# Water Bowl



## smcnitts (Aug 31, 2015)

I am new to smoking. I have a new smoker (Brinkman gas cabinet). It has a water bowl above where the wood chips go. How do you all use the water bowl? I have heard two things: help keep the temp cool OR help keep meat moist. Any info would be appreciated.


----------



## bmaddox (Aug 31, 2015)

The general consensus is that using water pans does not help keep the meat moist. The main use is to act as a heat sink to help stabilize temps. If you don't want the added steam from the water (which in some smokers can cause the bark to be too soft) then you can fill it with sand and cover it in foil.


----------



## Bearcarver (Aug 31, 2015)

smcnitts said:


> I am new to smoking. I have a new smoker (Brinkman gas cabinet). It has a water bowl above where the wood chips go. How do you all use the water bowl? I have heard two things: help keep the temp cool OR help keep meat moist. Any info would be appreciated.


When I first started Smoking with my MES smokers, I tried Water in the Pan, Beer, Apple Juice, and a few other mixtures. I received no added taste or anything else positive through the use of liquids in my Water Pan. 

I get condensation on the inside of my Smoker Door Glass due to the good insulation factor of the MES Units.

I have not put any water in my Water Pan in nearly 6 years now.

Here are some easy to follow Step by Steps:

Just click on *"Bear's Step by Steps"*.

Bear


----------



## donr (Aug 31, 2015)

Caution: geeky Science talk below.

Most vertical propane smokers have a problem obtaining low chamber temperatures (225°f).  The best way to fix this is to add the "Needle Valve Mod".  You may also be able to adjust the flame lower by using the space between HIGH and OFF. This requires a good wind break to prevent the flame from being blown out.  The cheap way for the factory to do it is to have the water pan.  The energy required to convert 212 degree water to 212 degree water vapor is absorbed from the burner and air around the water.  This reduces the chambers temperature.  If you do use the water pan to help control temperatures, may I make the following suggestion:

Never put cold water in the water pan.  This will cause large, fairly long, temperature swings in chamber temp.  This requires heating the water up to 212 deg. before the majority of the evaporation starts.  If you use hot (almost boiling) water, the process runs as close to steady state as possible with opening the door and adding stuff.  I put an old tea kettle/pan full of cold water on the "sauce warming rack" to warm the water up.  This is a rack that sits above the exhaust hole of the smoking chamber.  This heats the water up while the last pan full is evaporating.  One less thing to mess with at 3 am.  

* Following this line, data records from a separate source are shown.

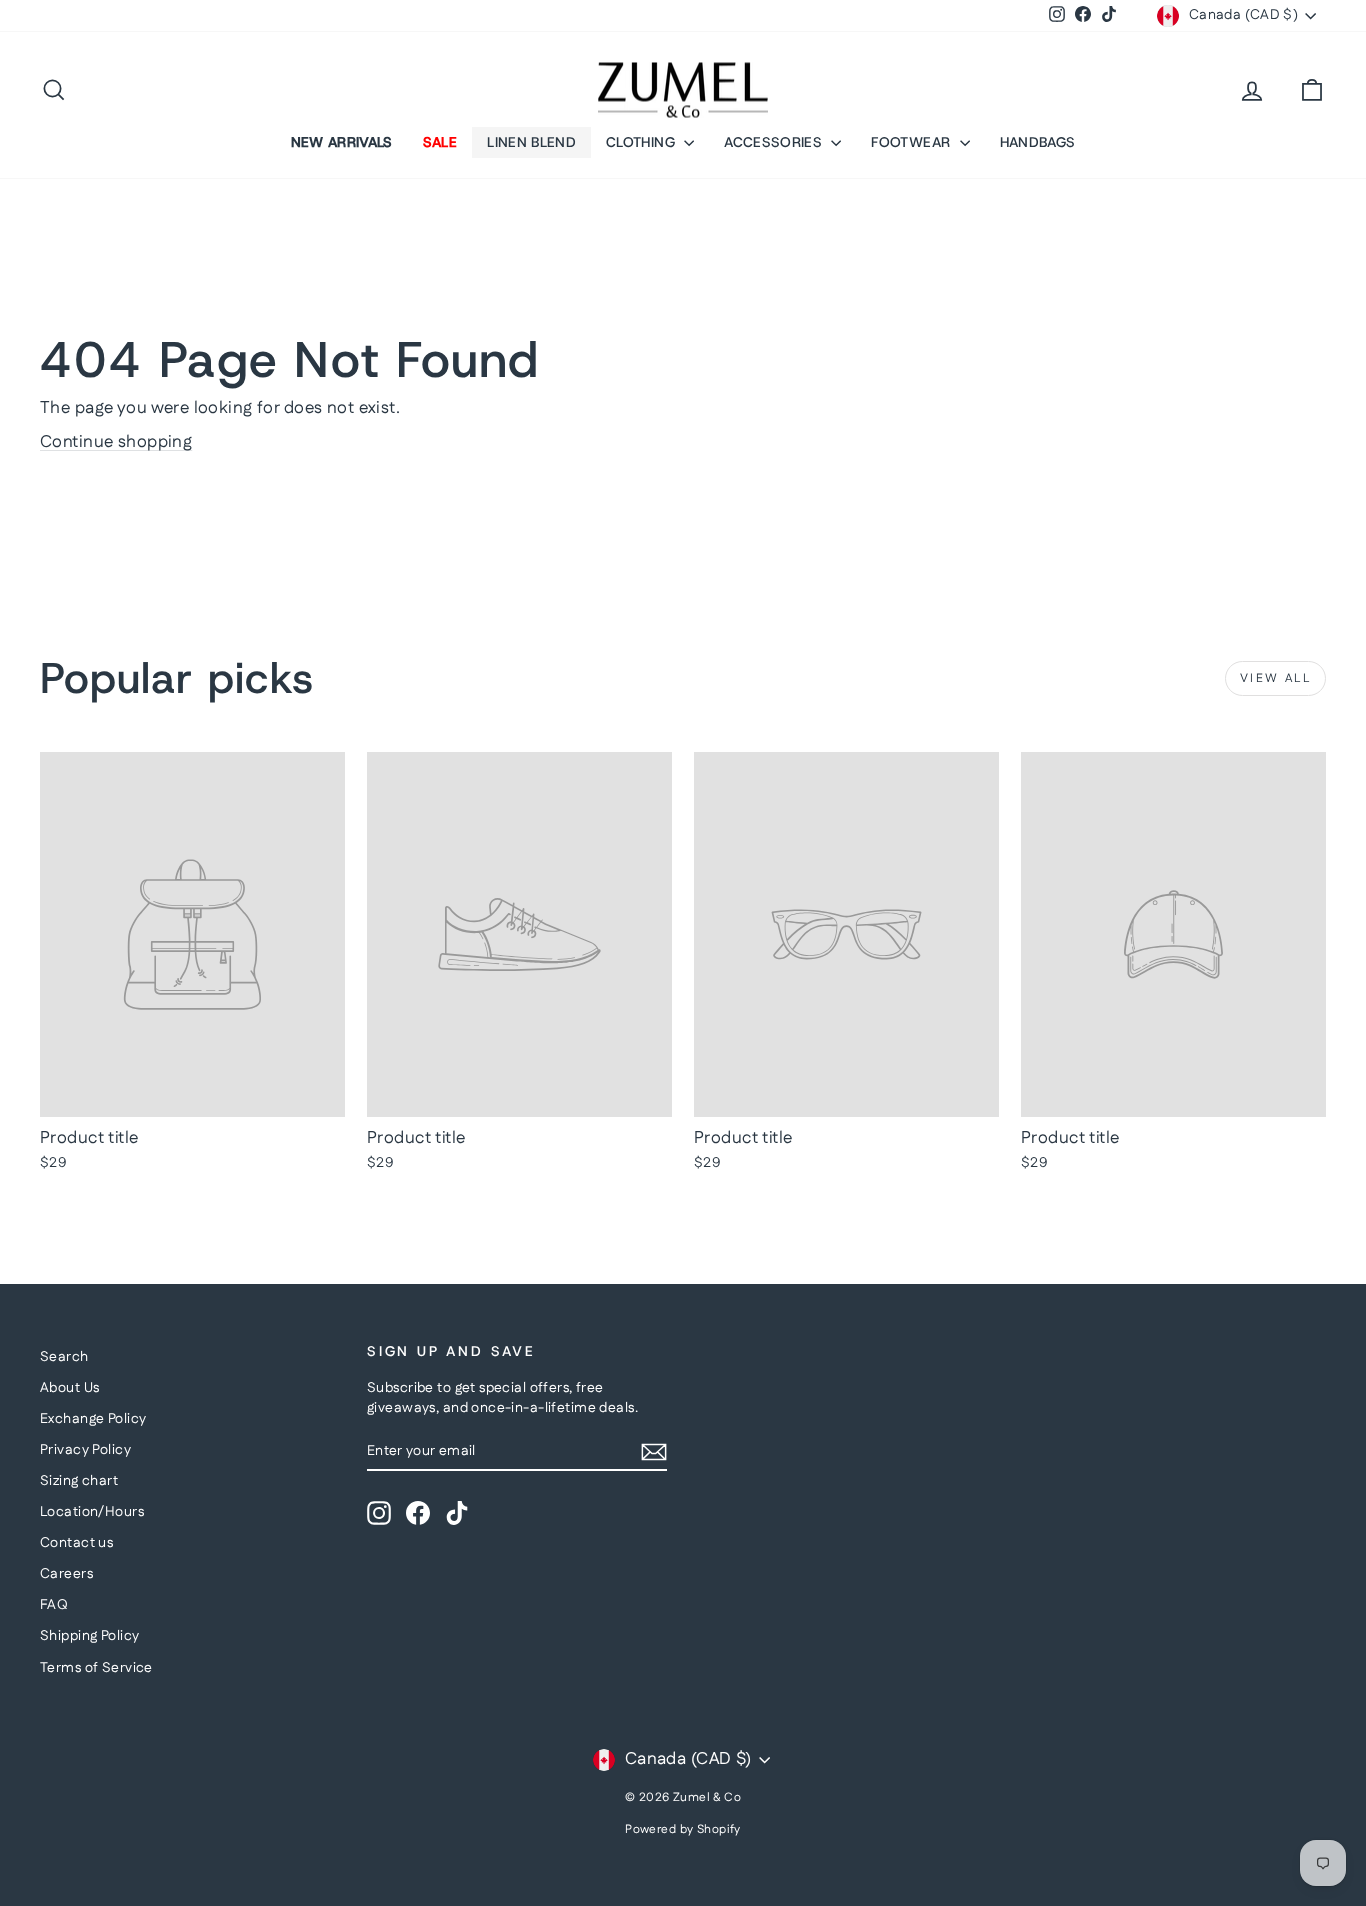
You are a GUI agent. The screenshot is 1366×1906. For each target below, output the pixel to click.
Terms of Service (96, 1668)
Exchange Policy (93, 1419)
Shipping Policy (89, 1636)
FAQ (54, 1605)
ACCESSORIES (775, 142)
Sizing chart (79, 1481)
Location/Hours (92, 1512)
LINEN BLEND (531, 142)
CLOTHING (642, 142)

Filling the water pan with sand, gravel or whatever will make the chamber heat up slower.  It will also help even out temperature spikes.


----------



## smcnitts (Sep 2, 2015)

Thanks for the geeky science, it explains a lot and I will try both suggestions!


----------



## scott struik (Sep 4, 2015)

Putting a water bowl in the pit will introduce humidity into your cooking chamber - that part is certain.  The effect of this will depend on what your end goal is and the particulars of your pit.  For something like brisket or beef ribs, where you want a nice bark that isn't too crunchy but firm and actually a bit tacky/sticky on the surface, the added humidity can help.  That humidity can also assist in slowing the rendering of the top cap fat, which in turn will help in meat moistness as the fat breaks down slower and sinks between the strands and fibers of the meat.  If you cook too hot and the bark forms too soon because moisture is lost too fast, that rendering process won't happen as efficiently.  This principal applies to any kind of smoker.


----------



## westby (Sep 4, 2015)

I'm going to have to disagree with one thing Scott said.  Rendered fat from the fat cap cannot and will not render into the meat.  It will baste it as it drips off, but it cannot get into the meat.  There is plenty of intramuscular fat that gets in there, but the rendered fatcap will not.

http://amazingribs.com/tips_and_technique/mythbusting_fat_caps.html

There is a good read on water bowls on that site as well.

http://amazingribs.com/tips_and_technique/what_goes_in_the_water_pan.html


----------



## krex1010 (Sep 4, 2015)

The water pan functions as a heat sink and as a shield from direct radiant heat from the heat source. If your smoker can hold the temps you want without using it, then by all means don't use it.


----------



## scott struik (Sep 4, 2015)

Dr. Jeff Savell and Dr. Davey Griffin from Texas A&M’s Meat Science Section (and founders of Camp Brisket and Barbecue Camp) have both disputed the absolute claims made that the fat cap doesn't render into the meat.  The intramuscular fat provides most of the moist goodness, but as the fat cap renders there's a portion that certainly makes it's way through the strands - not into the meat fibers, but between the stands themselves as they begin to separate during the cook.  Regardless, the beautiful black sugar cookie bark (if you're going for Central Texas style) is deliciousness!!


----------



## westby (Sep 4, 2015)

I can agree about the bark Scott.  ; )  Have a good weekend.


----------